◆ EXERCISE AIM ◆
Every line of the data that contains the string "pixels" must be copied.

___ DATA FOR THIS TASK ___

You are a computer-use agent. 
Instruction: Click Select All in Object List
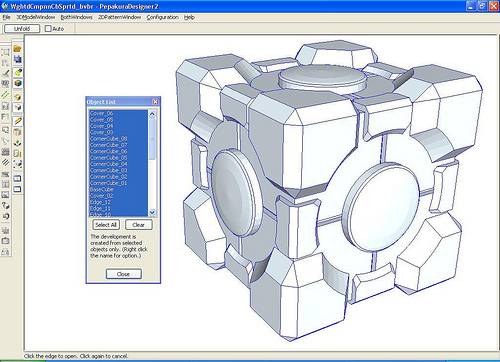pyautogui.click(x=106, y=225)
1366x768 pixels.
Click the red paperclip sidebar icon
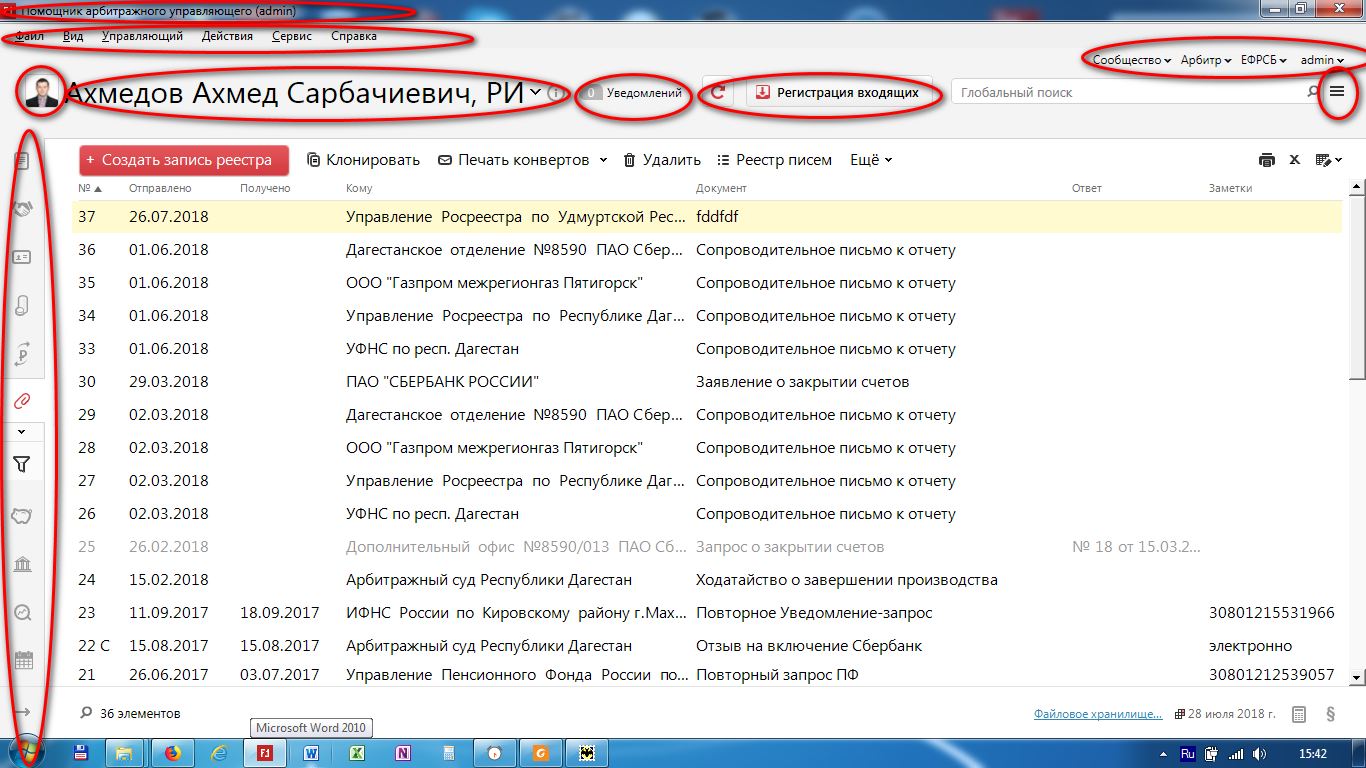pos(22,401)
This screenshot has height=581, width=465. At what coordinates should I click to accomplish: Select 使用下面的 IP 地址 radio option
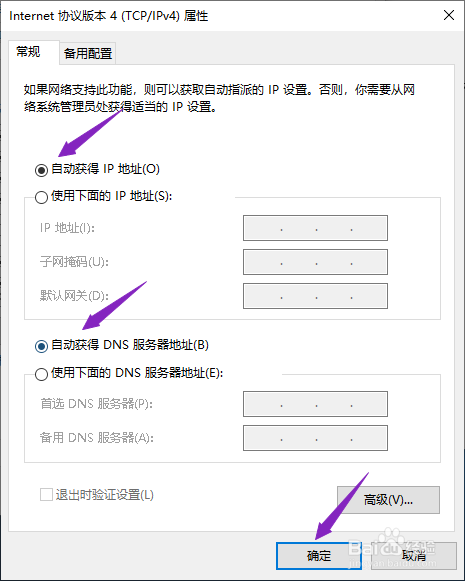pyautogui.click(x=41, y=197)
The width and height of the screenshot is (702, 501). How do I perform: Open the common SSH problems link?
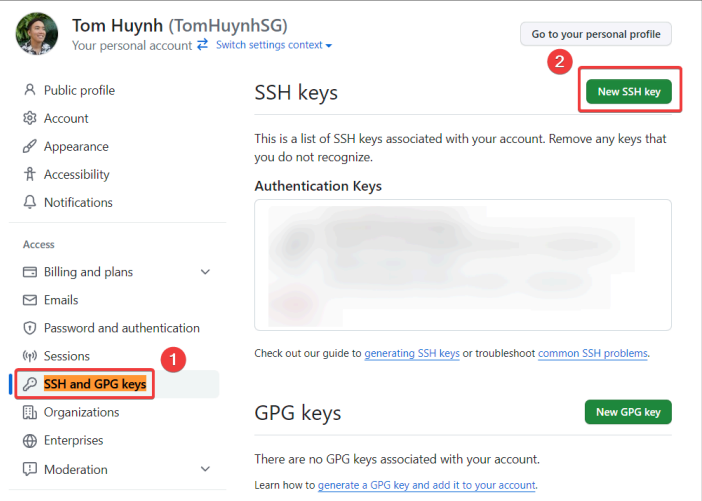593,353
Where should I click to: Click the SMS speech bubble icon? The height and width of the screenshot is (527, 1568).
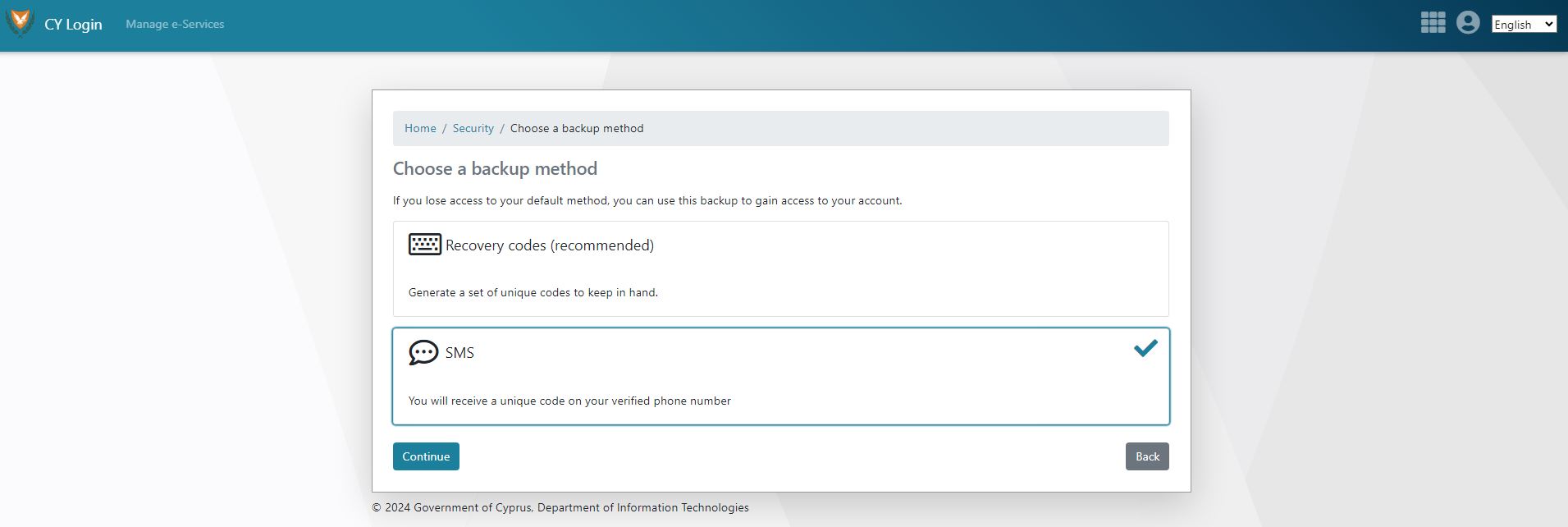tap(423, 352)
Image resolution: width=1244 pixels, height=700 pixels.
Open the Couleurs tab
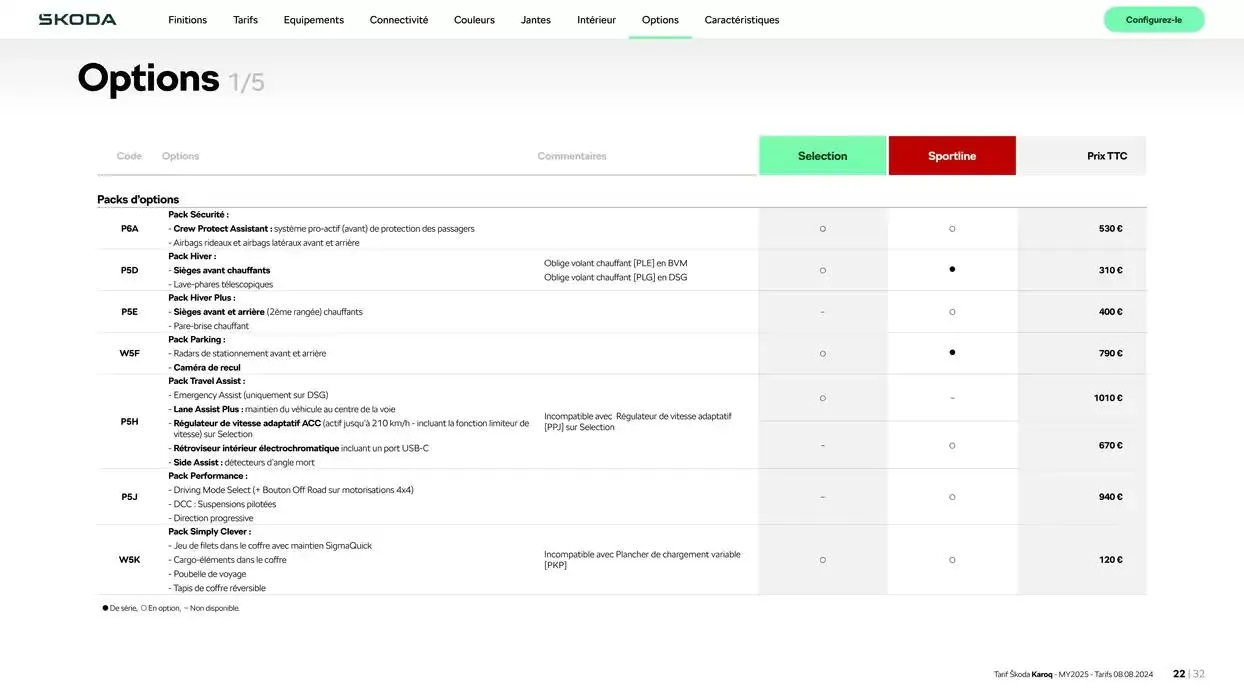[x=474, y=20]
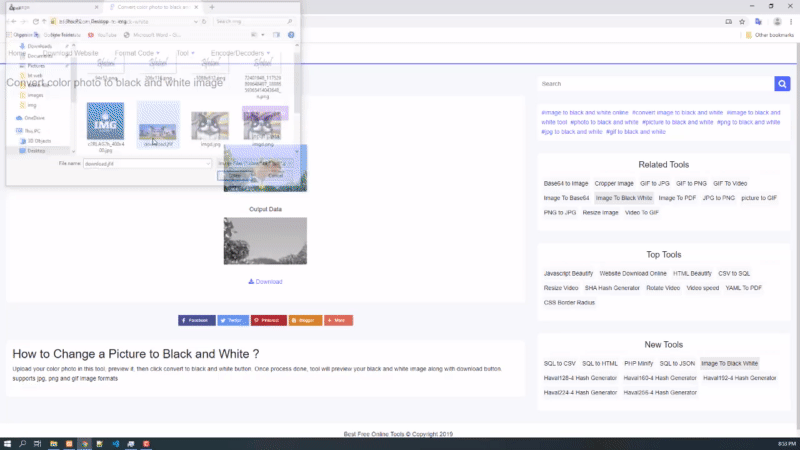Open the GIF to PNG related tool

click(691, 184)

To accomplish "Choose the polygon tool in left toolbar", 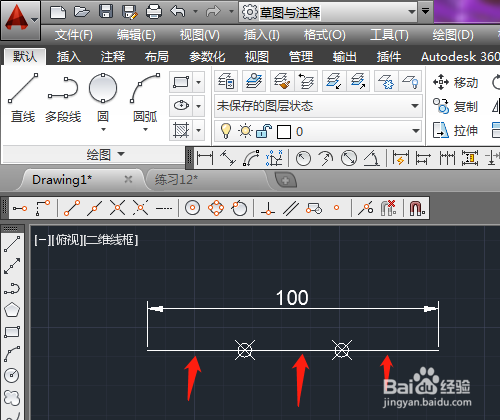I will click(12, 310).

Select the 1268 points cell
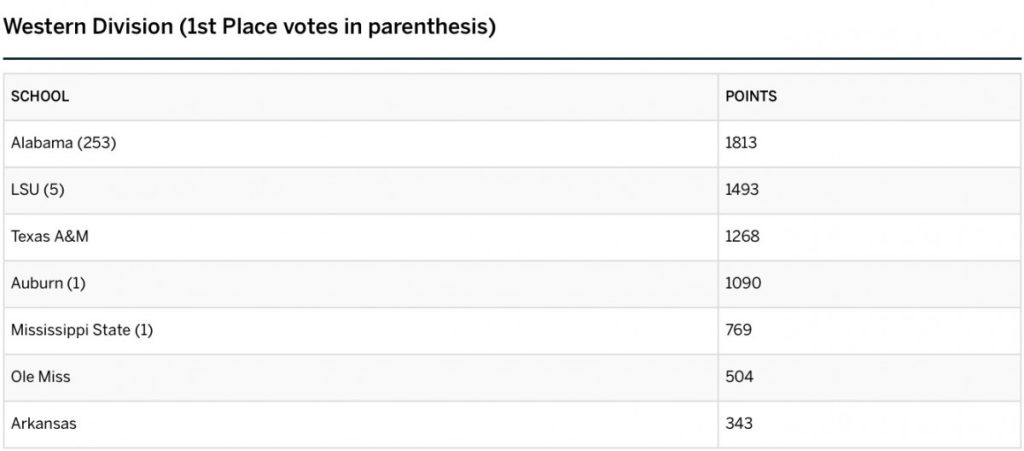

___

◆ SOLUTION FOR THIS EXERCISE ◆
1366x768 pixels.
Image resolution: width=1244 pixels, height=700 pixels.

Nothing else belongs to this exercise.